En Molub contamos con nuestro programa SMART LER que consideramos brinda las herramientas que mejoran la estrategia y esta basada en la condiciones de operación y un diagnostico respaldado de la confiabilidad del equipo , empleando técnicas de control de contaminación y estrategia de concientización al personal encargado con capacitación gratuita. Este sistema apunta hacia la maximización de los beneficios de las propiedades de los lubricantes mediante la implantación de buenas prácticas y excelencia en lubricación.
Este proceso contempla el "proceso de lubricación" como una secuencia de etapas en las que intervienen personas, procedimientos y material auxiliar de lubricación de manera coordinada, con el enfoque puesto en alcanzar el objetivo principal: aportar valor agregado al mantenimiento de nuestros clientes.
Los objetivos del programa Smart LER que brinda Molub son alcanzados mediante el trabajo y mejoras en las siguientes áreas:

Se divide en cinco etapas donde primero se selecciona el lubricante adecuado con la ayuda de un técnico especializado para la aplicación dependiendo las condiciones y el mecanismo.
Después se busca mejorar la productividad, evitar paros no programados, reducir los costos de refacciones y/o el impacto ambiental por medio de la lubricación. Para lo cual se aplica un programa de lubricación que diseñamos para cada equipo y finalmente se reporta de manera constante el monitoreo de las variables críticas como temperatura y vibración, documentamos los indicadores clave y retroalimentamos al usuario las acciones correctivas.
Sin duda una de las razones principales de las cuales los consumidores siguen lubricando con productos tradicionales es por el costo directo del lubricante. Es decir, un lubricante tradicional tiene un precio menor al lubricante de alta especialidad. Pero lo que no hay que perder de vista son todos los ahorros que se tendrán por la adecuada selección de un lubricante de alta especialidad y emplear las herramientas de control de contaminación para optimizar recursos. En varios estudios con clientes hemos detectado los siguientes ahorros:
Habrá menor número de piezas desgastadas o dañadas.
Tendrás menos paros no programados para arreglar las averías.

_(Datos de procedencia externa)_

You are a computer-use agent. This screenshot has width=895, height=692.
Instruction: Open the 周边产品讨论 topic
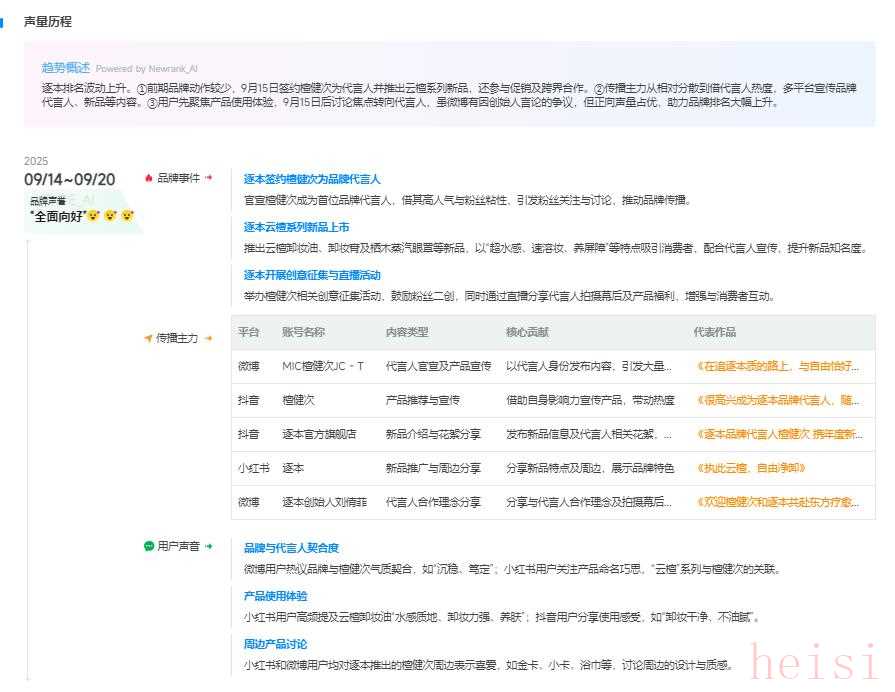276,644
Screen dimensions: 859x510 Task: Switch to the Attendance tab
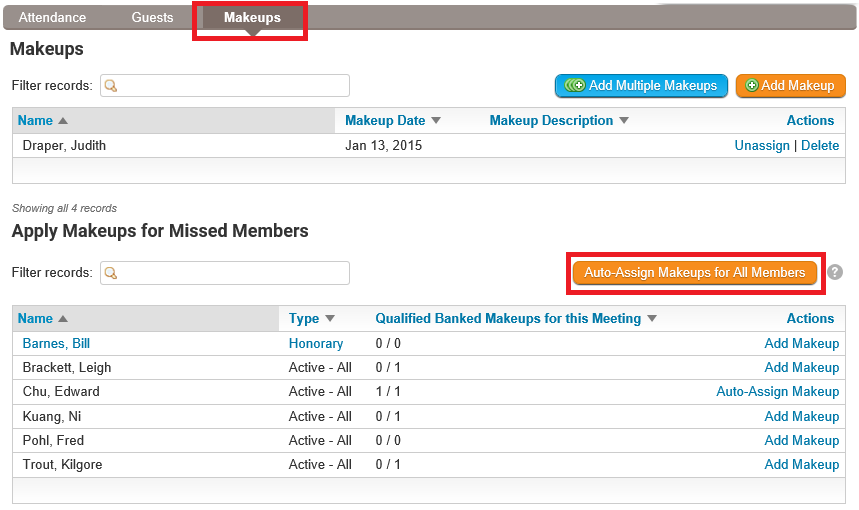point(52,18)
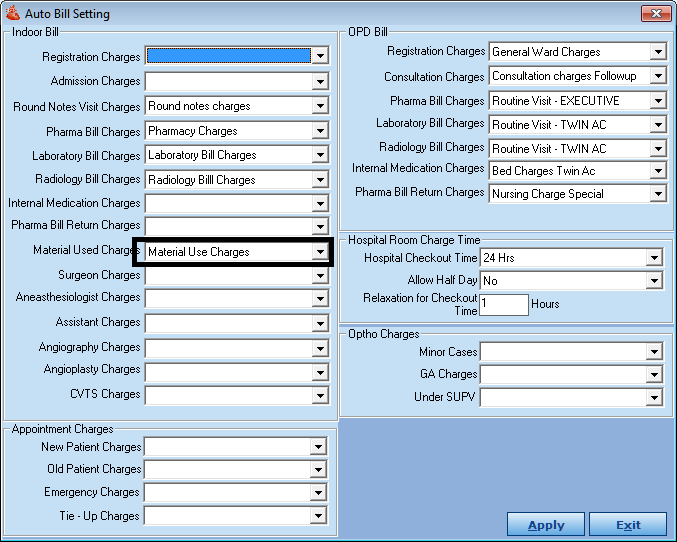Expand Tie-Up Charges dropdown

[320, 516]
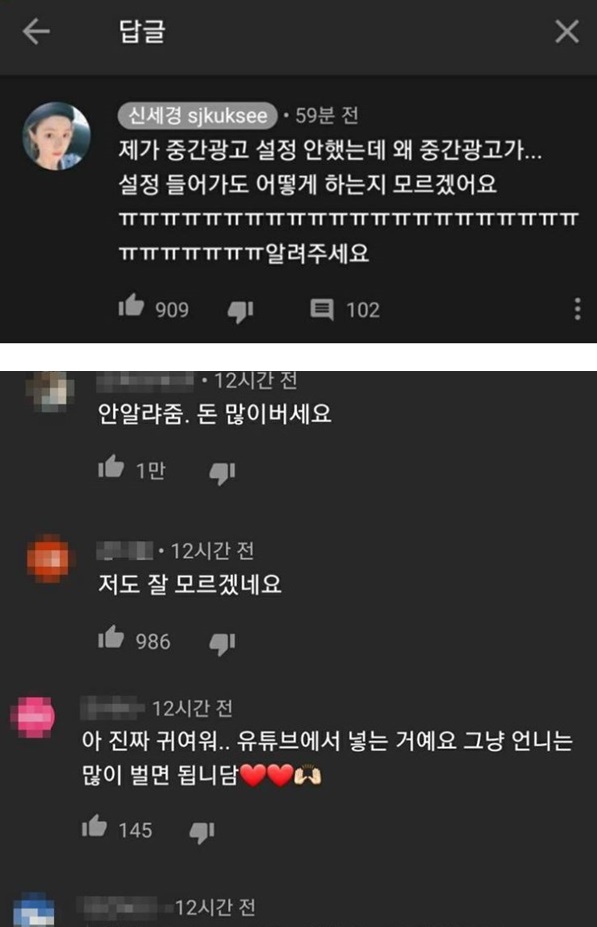
Task: Dislike the 신세경 sjkuksee comment
Action: tap(241, 311)
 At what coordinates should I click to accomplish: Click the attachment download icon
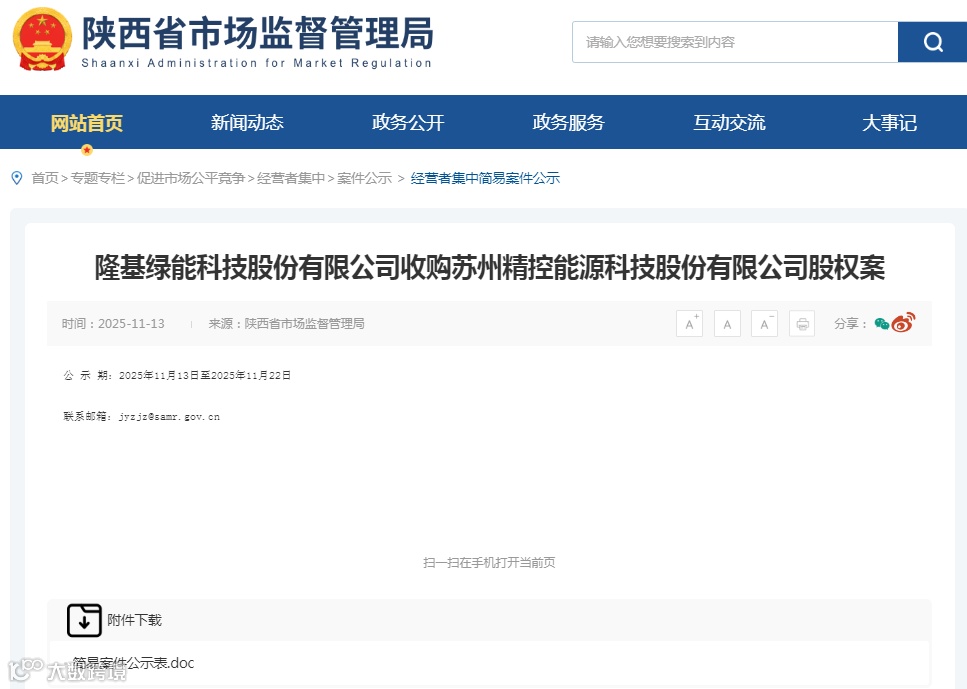(84, 619)
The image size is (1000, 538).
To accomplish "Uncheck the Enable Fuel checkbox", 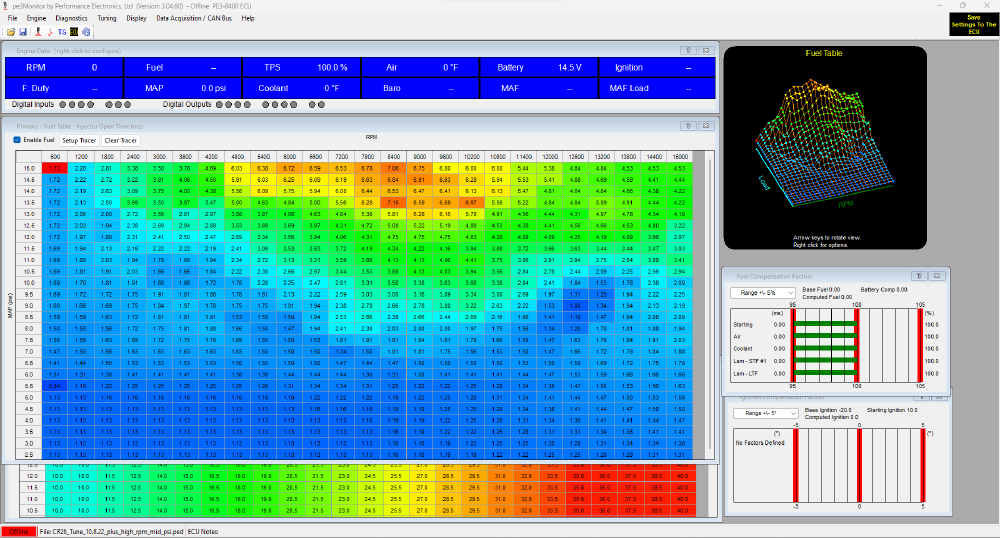I will 17,140.
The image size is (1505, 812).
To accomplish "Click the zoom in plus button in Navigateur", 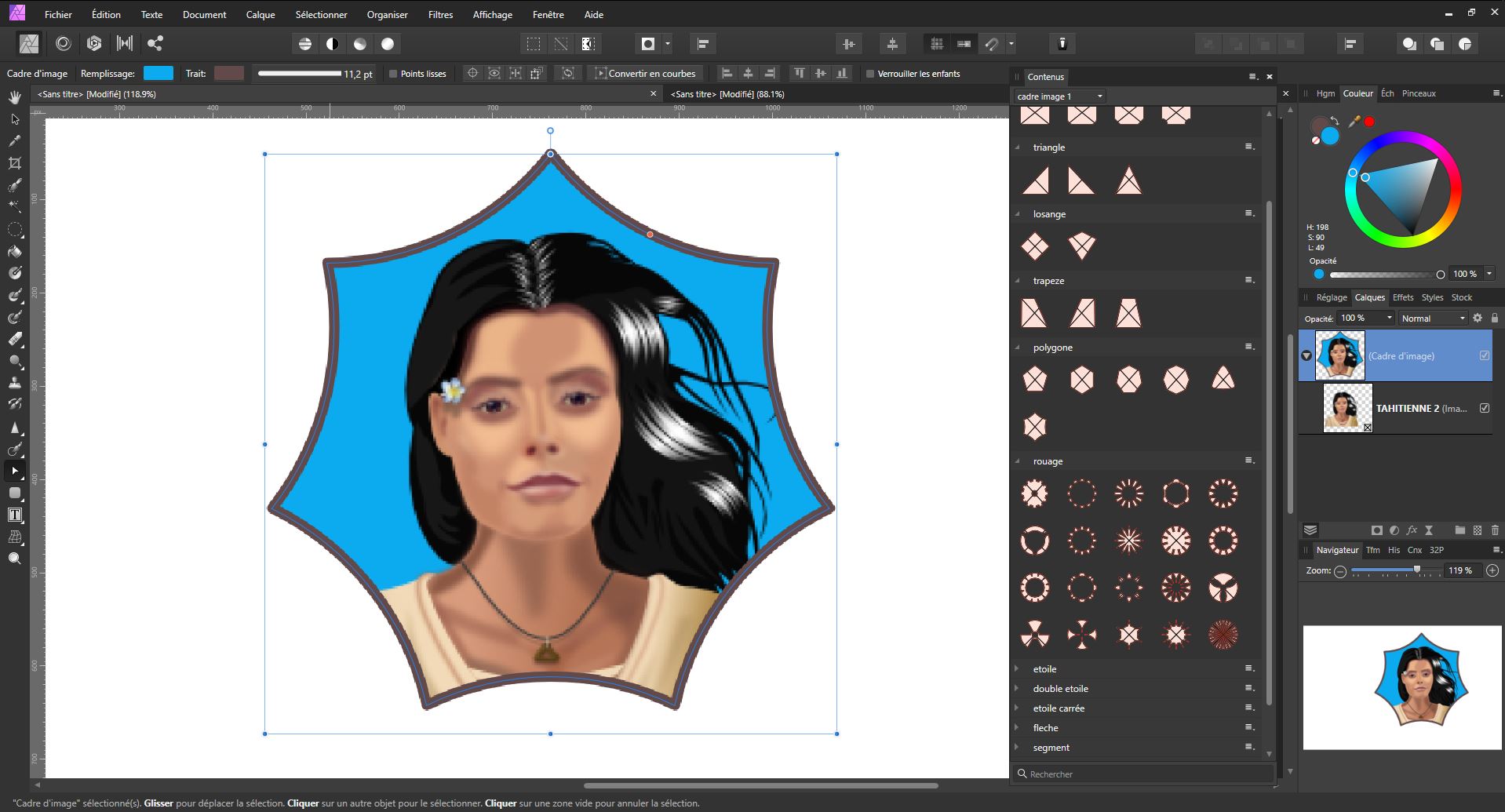I will point(1492,571).
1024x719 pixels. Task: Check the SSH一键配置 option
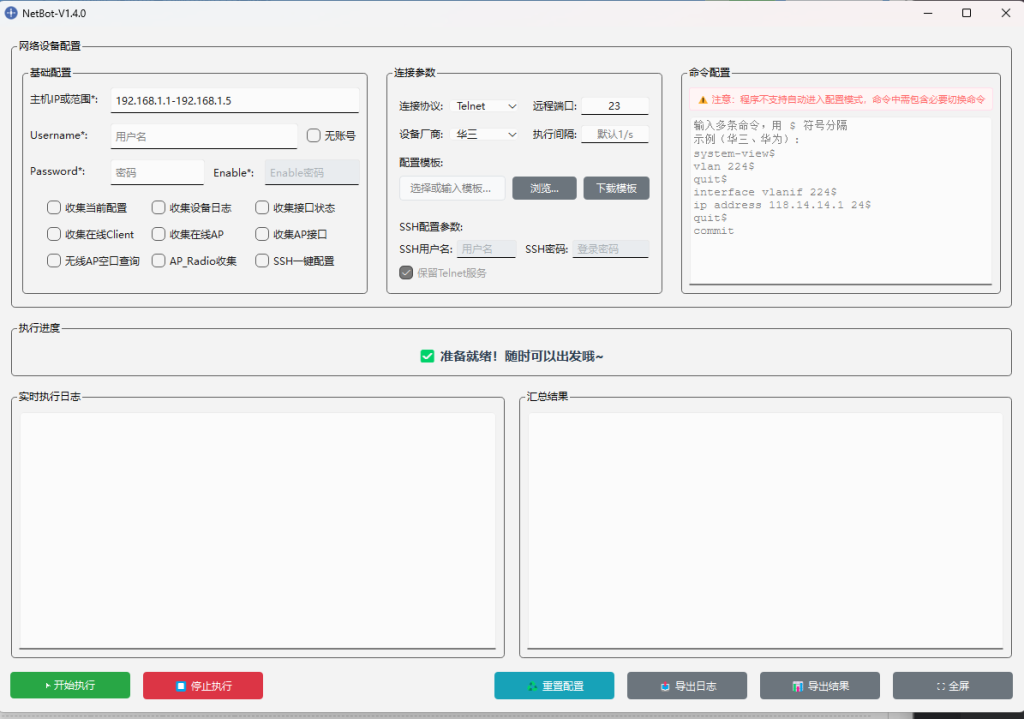pyautogui.click(x=262, y=261)
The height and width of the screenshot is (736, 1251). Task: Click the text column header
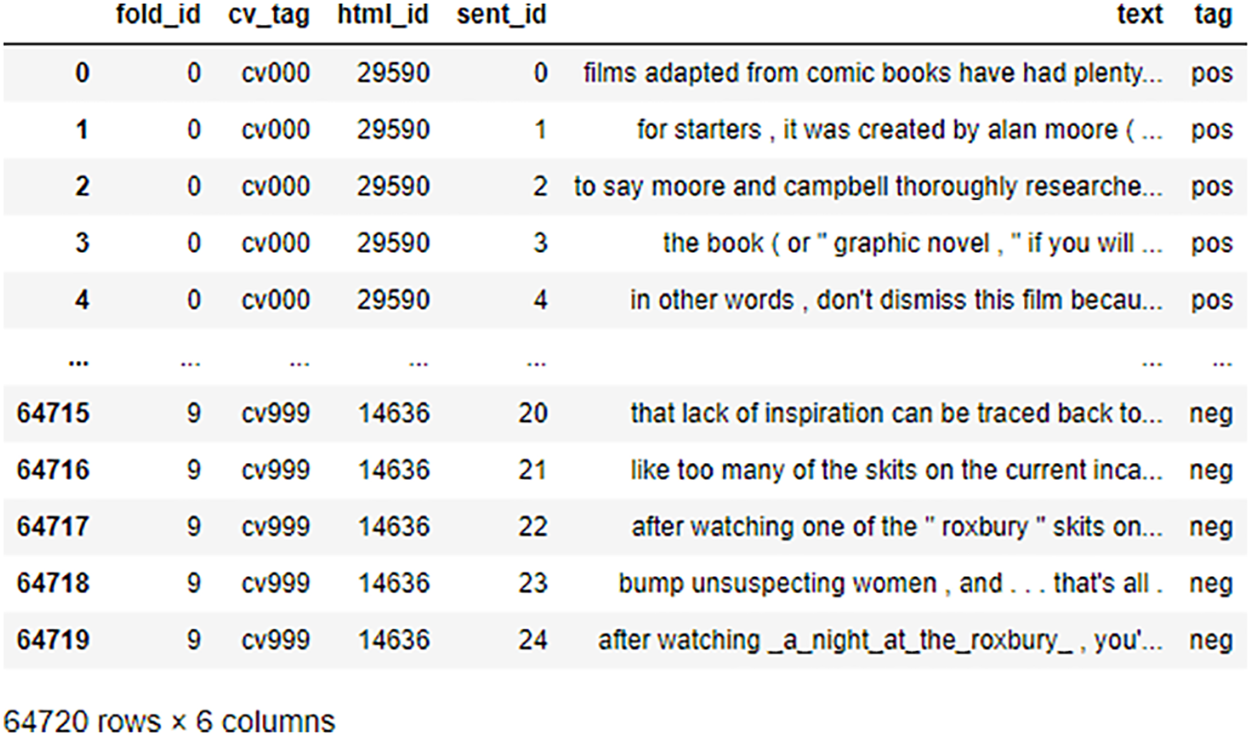coord(1140,17)
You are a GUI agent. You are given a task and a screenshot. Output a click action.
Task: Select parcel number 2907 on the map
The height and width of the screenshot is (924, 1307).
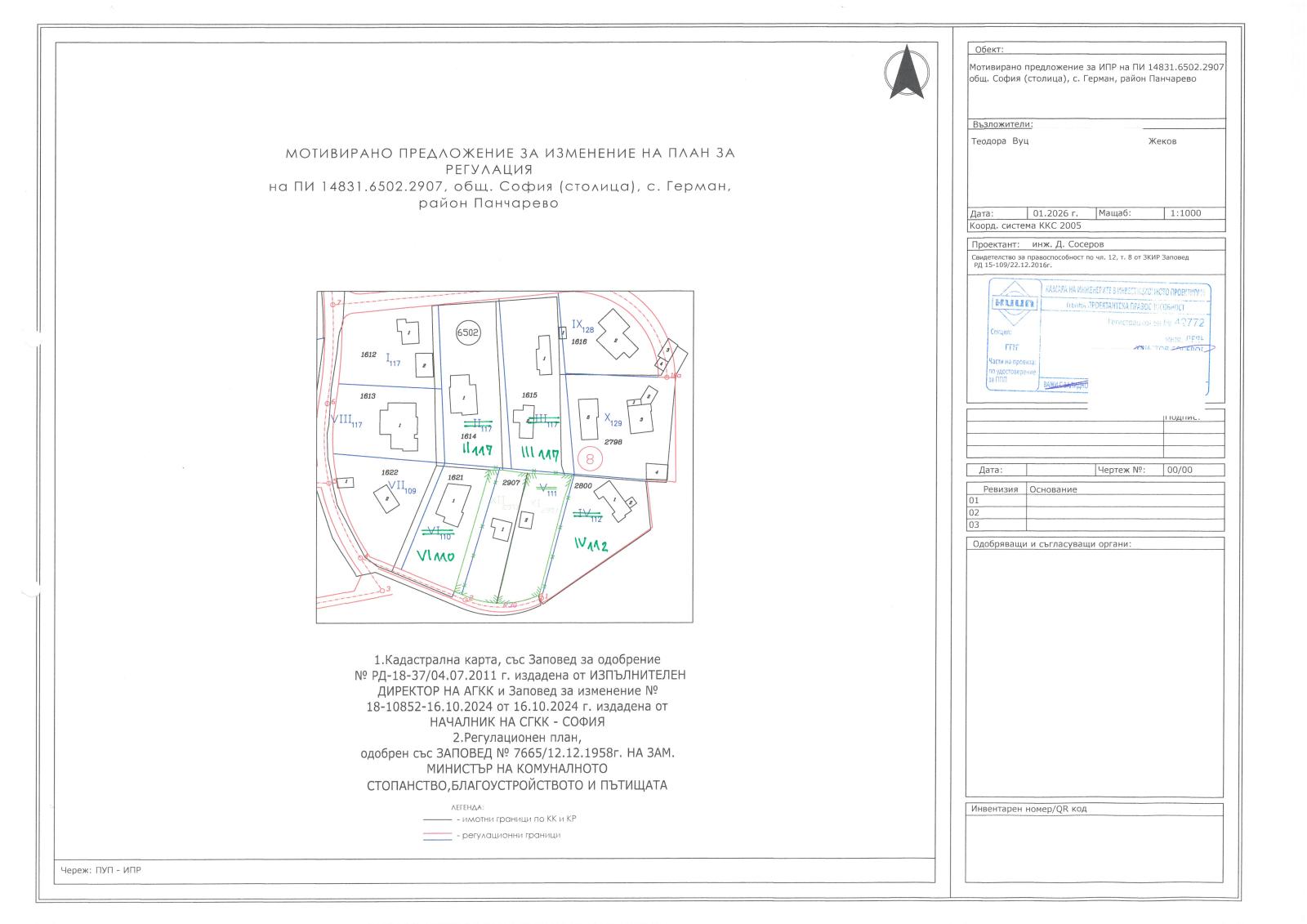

Los equipos están destinados para operar y la responsabilidad principal de mantenimiento es tenerlos disponible para su uso. El tener un equipo
sin operación significa que no podrán producir por lo cual la empresa deja de generar valor.
.Puede que el lubricante de alta especialidad sea de mayor precio, pero al final se va a consumir menor cantidad.
Hay una presión constante sobre todos los operadores para aumentar la productividad y reducir los costos operativos, lo que a su vez aumentará las ganancias. La industria en todo el país ha ganado un nuevo respeto por el término "Mantenimiento preventivo". Molub ha dedicado muchos años de investigación a las necesidades de la industria en esta área.
Seleccionamos nuestros aceites básicos y materia prima considerando la más alta calidad y última tecnología para brindarle la mejor protección posible para su equipo, conjugando una estrategia de lubricación y confiabilidad garantizamos un retorno de inversión muy atractivo para nuestros clientes.